→ Brief:
All lines of the listing below are to be printed again exactly.
====== Data
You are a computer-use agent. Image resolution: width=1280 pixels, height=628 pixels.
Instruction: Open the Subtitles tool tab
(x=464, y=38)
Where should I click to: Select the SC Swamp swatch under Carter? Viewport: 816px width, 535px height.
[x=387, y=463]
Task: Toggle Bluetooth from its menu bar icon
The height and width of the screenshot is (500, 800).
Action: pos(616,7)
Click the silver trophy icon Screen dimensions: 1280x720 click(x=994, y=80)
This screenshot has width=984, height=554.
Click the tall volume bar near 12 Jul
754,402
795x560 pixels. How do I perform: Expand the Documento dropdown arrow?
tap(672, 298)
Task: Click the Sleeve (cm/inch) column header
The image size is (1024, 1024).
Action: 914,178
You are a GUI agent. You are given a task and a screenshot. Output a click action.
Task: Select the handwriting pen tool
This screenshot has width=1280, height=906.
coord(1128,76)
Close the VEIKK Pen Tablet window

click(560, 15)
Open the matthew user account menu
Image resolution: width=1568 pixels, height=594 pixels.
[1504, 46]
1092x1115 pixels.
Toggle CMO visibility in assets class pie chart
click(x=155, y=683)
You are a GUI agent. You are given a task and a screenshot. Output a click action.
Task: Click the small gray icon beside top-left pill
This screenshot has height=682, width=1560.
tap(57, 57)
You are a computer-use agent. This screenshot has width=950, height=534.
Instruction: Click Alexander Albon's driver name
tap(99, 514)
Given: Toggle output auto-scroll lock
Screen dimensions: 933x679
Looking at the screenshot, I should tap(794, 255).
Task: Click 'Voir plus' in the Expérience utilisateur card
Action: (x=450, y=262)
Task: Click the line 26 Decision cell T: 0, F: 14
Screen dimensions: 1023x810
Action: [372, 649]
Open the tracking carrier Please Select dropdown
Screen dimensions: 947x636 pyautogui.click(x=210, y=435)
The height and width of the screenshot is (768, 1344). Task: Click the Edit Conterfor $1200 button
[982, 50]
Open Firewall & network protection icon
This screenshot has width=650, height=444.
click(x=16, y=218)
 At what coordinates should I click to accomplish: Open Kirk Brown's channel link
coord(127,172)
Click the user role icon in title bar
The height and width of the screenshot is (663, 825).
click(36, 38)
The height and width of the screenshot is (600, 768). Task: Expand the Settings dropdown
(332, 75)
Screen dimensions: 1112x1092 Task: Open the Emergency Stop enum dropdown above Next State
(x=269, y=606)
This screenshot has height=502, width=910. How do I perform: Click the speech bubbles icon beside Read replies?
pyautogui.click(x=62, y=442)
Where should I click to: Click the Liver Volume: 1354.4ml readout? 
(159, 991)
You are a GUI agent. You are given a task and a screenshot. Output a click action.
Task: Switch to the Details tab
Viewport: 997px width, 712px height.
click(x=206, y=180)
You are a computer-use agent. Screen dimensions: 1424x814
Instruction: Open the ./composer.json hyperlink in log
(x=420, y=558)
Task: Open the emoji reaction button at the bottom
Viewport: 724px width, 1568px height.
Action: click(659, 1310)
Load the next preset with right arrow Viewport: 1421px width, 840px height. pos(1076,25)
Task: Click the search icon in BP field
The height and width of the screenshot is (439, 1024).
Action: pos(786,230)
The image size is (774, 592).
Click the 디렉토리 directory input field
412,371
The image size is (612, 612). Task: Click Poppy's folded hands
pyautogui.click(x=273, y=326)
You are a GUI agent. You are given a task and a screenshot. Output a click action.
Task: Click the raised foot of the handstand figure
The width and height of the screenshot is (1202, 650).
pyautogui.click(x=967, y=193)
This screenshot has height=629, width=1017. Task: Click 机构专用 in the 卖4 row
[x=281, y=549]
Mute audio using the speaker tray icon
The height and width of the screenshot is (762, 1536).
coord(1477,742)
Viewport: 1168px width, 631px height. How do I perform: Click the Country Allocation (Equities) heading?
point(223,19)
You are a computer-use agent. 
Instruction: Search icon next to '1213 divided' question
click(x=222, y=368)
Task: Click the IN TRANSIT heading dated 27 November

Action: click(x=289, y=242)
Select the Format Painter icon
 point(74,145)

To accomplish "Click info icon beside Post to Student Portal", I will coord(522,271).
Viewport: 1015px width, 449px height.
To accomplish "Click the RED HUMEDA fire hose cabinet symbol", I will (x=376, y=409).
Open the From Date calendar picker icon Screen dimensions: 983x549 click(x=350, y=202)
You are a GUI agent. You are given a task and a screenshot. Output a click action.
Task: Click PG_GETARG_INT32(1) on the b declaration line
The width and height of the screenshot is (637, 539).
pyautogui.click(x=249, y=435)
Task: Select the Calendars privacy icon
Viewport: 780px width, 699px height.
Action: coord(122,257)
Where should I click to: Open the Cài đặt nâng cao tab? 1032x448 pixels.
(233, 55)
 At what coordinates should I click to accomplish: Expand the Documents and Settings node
============
→ Result of this exercise:
You are a computer-use agent. Image resolution: width=1280 pixels, height=628 pixels.
Instruction: Open the Subtitles tool tab
(x=464, y=38)
Where should I click to: Select the SC Swamp swatch under Carter? Viewport: 816px width, 535px height.
[x=387, y=463]
Task: Toggle Bluetooth from its menu bar icon
The height and width of the screenshot is (500, 800).
Action: pos(616,7)
Click the silver trophy icon Screen dimensions: 1280x720 click(x=994, y=80)
This screenshot has width=984, height=554.
Click the tall volume bar near 12 Jul
754,402
795x560 pixels. How do I perform: Expand the Documento dropdown arrow?
tap(672, 298)
Task: Click the Sleeve (cm/inch) column header
The image size is (1024, 1024).
Action: 914,178
You are a GUI agent. You are given a task and a screenshot. Output a click action.
Task: Select the handwriting pen tool
This screenshot has width=1280, height=906.
coord(1128,76)
Close the VEIKK Pen Tablet window

click(560, 15)
Open the matthew user account menu
Image resolution: width=1568 pixels, height=594 pixels.
[1504, 46]
1092x1115 pixels.
Toggle CMO visibility in assets class pie chart
click(x=155, y=683)
You are a GUI agent. You are given a task and a screenshot. Output a click action.
Task: Click the small gray icon beside top-left pill
This screenshot has height=682, width=1560.
tap(57, 57)
You are a computer-use agent. This screenshot has width=950, height=534.
Instruction: Click Alexander Albon's driver name
tap(99, 514)
Given: Toggle output auto-scroll lock
Screen dimensions: 933x679
Looking at the screenshot, I should tap(794, 255).
Task: Click 'Voir plus' in the Expérience utilisateur card
Action: (x=450, y=262)
Task: Click the line 26 Decision cell T: 0, F: 14
Screen dimensions: 1023x810
Action: [372, 649]
Open the tracking carrier Please Select dropdown
Screen dimensions: 947x636 pyautogui.click(x=210, y=435)
The height and width of the screenshot is (768, 1344). Task: Click the Edit Conterfor $1200 button
[982, 50]
Open Firewall & network protection icon
This screenshot has width=650, height=444.
click(x=16, y=218)
 At what coordinates should I click to accomplish: Open Kirk Brown's channel link
coord(127,172)
Click the user role icon in title bar
The height and width of the screenshot is (663, 825).
click(36, 38)
The height and width of the screenshot is (600, 768). Task: Expand the Settings dropdown
(332, 75)
Screen dimensions: 1112x1092 Task: Open the Emergency Stop enum dropdown above Next State
(x=269, y=606)
This screenshot has height=502, width=910. How do I perform: Click the speech bubbles icon beside Read replies?
pyautogui.click(x=62, y=442)
Where should I click to: Click the Liver Volume: 1354.4ml readout? 
(159, 991)
You are a GUI agent. You are given a task and a screenshot. Output a click action.
Task: Switch to the Details tab
Viewport: 997px width, 712px height.
click(x=206, y=180)
You are a computer-use agent. Screen dimensions: 1424x814
Instruction: Open the ./composer.json hyperlink in log
(x=420, y=558)
Task: Open the emoji reaction button at the bottom
Viewport: 724px width, 1568px height.
Action: click(659, 1310)
Load the next preset with right arrow Viewport: 1421px width, 840px height. pos(1076,25)
Task: Click the search icon in BP field
The height and width of the screenshot is (439, 1024).
Action: pos(786,230)
The image size is (774, 592).
Click the 디렉토리 directory input field
412,371
The image size is (612, 612). Task: Click Poppy's folded hands
pyautogui.click(x=273, y=326)
You are a GUI agent. You are given a task and a screenshot. Output a click action.
Task: Click the raised foot of the handstand figure
The width and height of the screenshot is (1202, 650).
pyautogui.click(x=967, y=193)
This screenshot has height=629, width=1017. Task: Click 机构专用 in the 卖4 row
[x=281, y=549]
Mute audio using the speaker tray icon
The height and width of the screenshot is (762, 1536).
coord(1477,742)
Viewport: 1168px width, 631px height. How do I perform: Click the Country Allocation (Equities) heading?
point(223,19)
You are a computer-use agent. 
Instruction: Search icon next to '1213 divided' question
click(x=222, y=368)
Task: Click the IN TRANSIT heading dated 27 November

Action: click(x=289, y=242)
Select the Format Painter icon
 point(74,145)

To accomplish "Click info icon beside Post to Student Portal", I will coord(522,271).
Viewport: 1015px width, 449px height.
To accomplish "Click the RED HUMEDA fire hose cabinet symbol", I will (x=376, y=409).
Open the From Date calendar picker icon Screen dimensions: 983x549 click(x=350, y=202)
You are a GUI agent. You are given a task and a screenshot. Output a click action.
Task: Click PG_GETARG_INT32(1) on the b declaration line
The width and height of the screenshot is (637, 539).
pyautogui.click(x=249, y=435)
Task: Select the Calendars privacy icon
Viewport: 780px width, 699px height.
Action: coord(122,257)
Where should I click to: Open the Cài đặt nâng cao tab? 1032x448 pixels.
(233, 55)
 At what coordinates should I click to accomplish: Expand the Documents and Settings node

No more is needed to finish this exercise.